Well, there is certainly something to please every school of thought in that formula; indeed, it looks as though it has been drawn up by some bureaucrat with just that aim in mind.

It’s like the result of the ‘caucus race’ in Alice in Wonderland: ‘Everybody has won and everybody must have a prize.’

Whether it makes sense and whether it squares with the facts of history are, of course, quite different matters.
 

Labour books

Visiting the bookshop at Transport House recently I was intrigued to notice what is stocked and what is not.

Universities and Left Review is well in evidence, but not the New Reasoner or Labour Review.

Benn Levy’s pamphlet putting the case for unilateral nuclear disarmament is there, also Drift’s Crisis of Britain and the British Empire and Gluckstein’s Mao’s China, but nothing that could by any stretch of the term be called ‘Trotskyist’.

Thus Cannon’s recently-published Notebook of an Agitator, though favourably reviewed by Tribune, is not there.

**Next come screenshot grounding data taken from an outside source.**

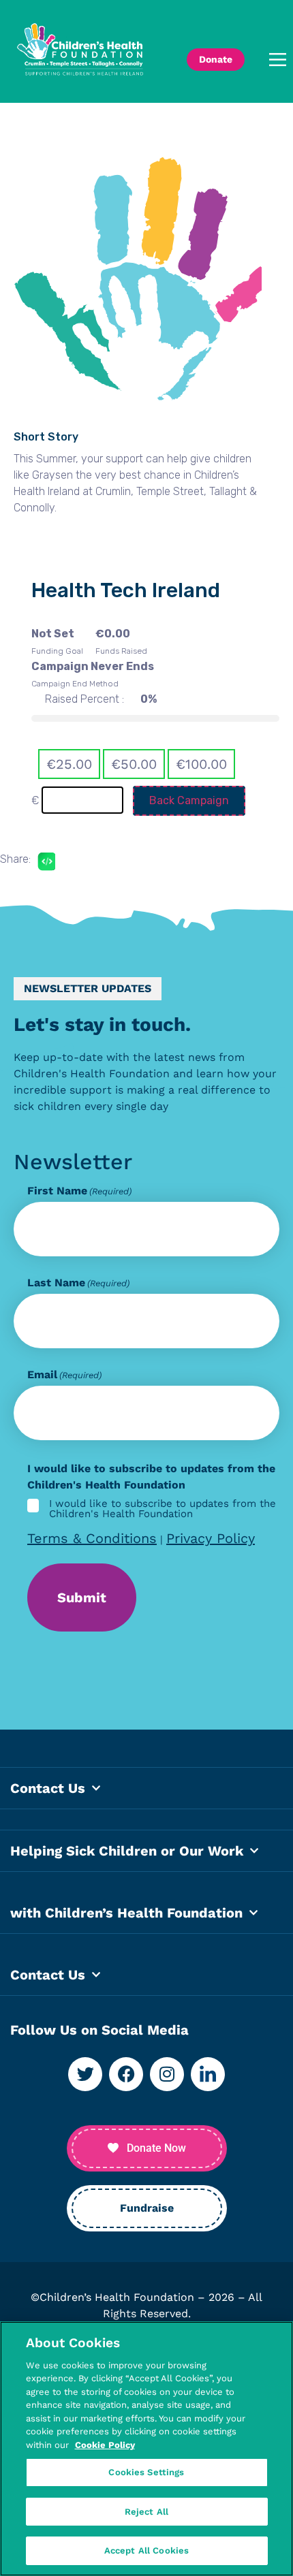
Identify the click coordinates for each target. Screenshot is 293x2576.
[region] (146, 2448)
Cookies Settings (146, 2472)
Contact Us (47, 1788)
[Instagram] (167, 2074)
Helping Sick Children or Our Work (126, 1851)
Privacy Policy (210, 1538)
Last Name (78, 1282)
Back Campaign (189, 800)
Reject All (146, 2512)
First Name (79, 1191)
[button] (272, 59)
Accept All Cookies (146, 2550)
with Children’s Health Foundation (126, 1913)
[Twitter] (85, 2074)
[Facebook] (126, 2074)
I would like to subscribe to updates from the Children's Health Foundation (162, 1509)
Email (64, 1374)
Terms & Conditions (92, 1538)
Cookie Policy (105, 2445)
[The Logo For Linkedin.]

Nevertheless such thought-provoking books as Julian Symons’s The General Strike and V.L. Allen’s Power in Trade Unions are displayed.
 

Then and now

‘A new type of leadership is essential, if future struggles are to succeed. Revolutionary struggles demand the service of men untrammelled by capitalist law or bureaucratic etiquette.

‘These methods the present bureaucratic leadership refused to adopt, so that the miners have fought this struggle with their hands tied behind their backs by legal tape, and their eyes bandaged by union constitutions.’
– Arthur Horner, not then general secretary of the National Union of Mineworkers, in Coal: The Next Round (1926).